Bayerns Wirtschaft ist Spitze!

Bayerns Wirtschaft im nationalen und internationalen Vergleich - Leistungsstark und gesund

2014-11-20

Bayern ist die Wirtschaftsregion Nummer eins in Deutschland und ein Spitzenstandort von Weltrang. Hohes Wirtschaftswachstum, regelmäßige Rekordtiefstände bei der Arbeitslosigkeit und Vollbeschäftigung in weiten Landesteilen sprechen für sich. An diese Meldungen haben sich die Bürgerinnen und Bürger des Freistaates Bayern bereits gewöhnt. Doch diese Meldungen sind keine Selbstverständlichkeit. Die Menschen und Unternehmen im Land sind aufgrund ihrer hervorragenden Arbeit verantwortlich für diese bayerische Erfolgsgeschichte. Mit Hilfe von verlässlichen und zukunftsfähigen politischen Rahmenbedingungen kann Bayern an der Spitze der wirtschaftlichen Leistungsfähigkeit in Deutschland und in Europa bleiben.
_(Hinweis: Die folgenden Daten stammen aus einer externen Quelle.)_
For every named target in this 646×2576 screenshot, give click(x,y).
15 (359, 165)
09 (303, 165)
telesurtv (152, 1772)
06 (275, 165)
Gerade der nationale und der internationale Vergleich der bayerischen Wirtschaft zeigt deren Leistungsstärke deutlich auf.

 Bayern stellt den Wachstumsspitzenreiter in Deutschland dar. Im Zeitraum von 2003 bis 2013 wuchs das Bruttoinlandsprodukt in Bayern preisbereinigt um 21% und nahm damit deutlich stärker zu als in allen anderen deutschen Bundesländern. Auch in einem schwierigen europäischen Umfeld bleibt Bayern ein Wachstumsmotor. So stellt beispielsweise auch das Wirtschaftswachstum von 1,0% im Jahr 2013 einen Spitzenwert dar, den weder der Bund gesamt (0,4%) noch Länder wie Frankreich (0,2%) oder Italien (-1,9%) erreichen.

Im Vergleich zu anderen Ländern in Europa ist die besondere Stärke Bayerns die Ausgewogenheit seiner Regionen. Alle sieben bayerischen Regierungsbezirke zählen 2013 zu den 17 besten Regionen der 272 untersuchten EU-Regionen bei der Erwerbslosenquote. Sie liegt momentan im Freistaat zwischen 2,6% (Oberbayern) und 4,0% (Oberfranken). Darüber hinaus gehören Oberbayern (4,4%), Schwaben (4,8%) und Mittelfranken (5,0%) zu den Top-10-Regionen der EU mit der niedrigsten Jugendarbeitslosigkeit. Auch beim Bruttoinlandsprodukt liegen alle bayerischen Regierungsbezirke weit über dem EU-Durchschnitt.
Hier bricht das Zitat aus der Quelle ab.